Aramco CEO Warns Oil Market Could Lose 100 Million Barrels Weekly if Strait of Hormuz Disruptions Persist

Saudi Aramco President & CEO Amin Nasser speaks during the CERAWeek oil summit in Houston, Texas © Mark Felix / AFP
Saudi Aramco President & CEO Amin Nasser speaks during the CERAWeek oil summit in Houston, Texas © Mark Felix / AFP

The global oil market could lose around 100 million barrels per week if disruptions in the Strait of Hormuz continue at the current pace and the strategic waterway remains closed, the chief executive of Saudi oil giant Saudi Aramco said on Monday.

Amin Nasser, the company’s CEO, warned that continued shipping disruptions through the Strait of Hormuz could significantly affect global energy supplies, underscoring the waterway’s importance to international oil markets.

Demand Rationing Expected to Continue

“We expect demand rationing to continue as long as supply remains disrupted through the Strait of Hormuz,” Nasser said.

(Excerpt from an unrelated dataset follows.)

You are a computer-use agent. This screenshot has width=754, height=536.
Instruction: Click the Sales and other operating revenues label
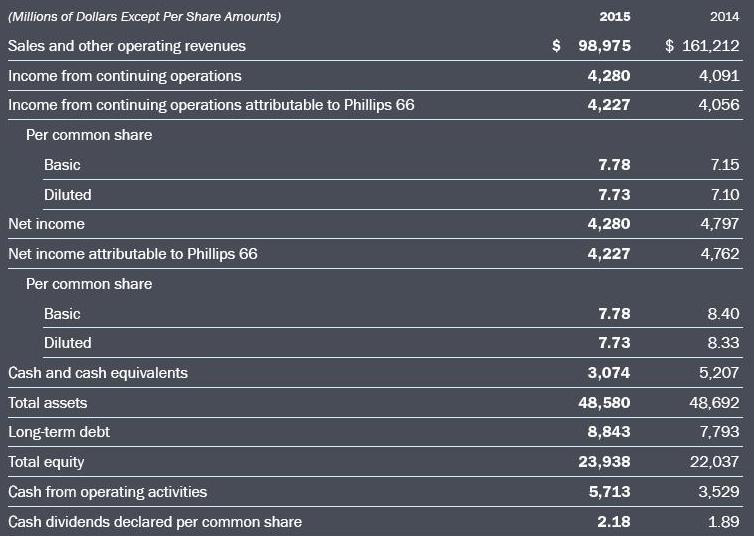click(127, 46)
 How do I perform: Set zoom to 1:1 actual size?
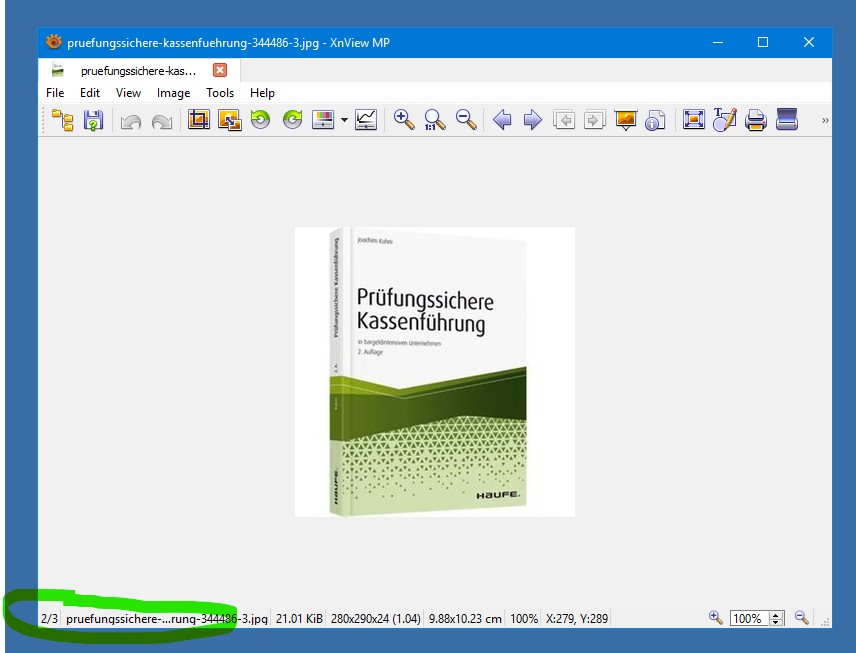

“If normal trade and shipping resume, we anticipate a very robust return to demand growth,” he added.
Strategic Waterway Under Pressure

The Strait of Hormuz, located between the Persian Gulf and the Gulf of Oman, is one of the world’s most critical energy chokepoints, carrying a substantial share of global crude oil and liquefied natural gas exports.

Nasser’s comments come amid heightened regional tensions and concerns over maritime security, with shipping and energy markets closely monitoring developments around the strait.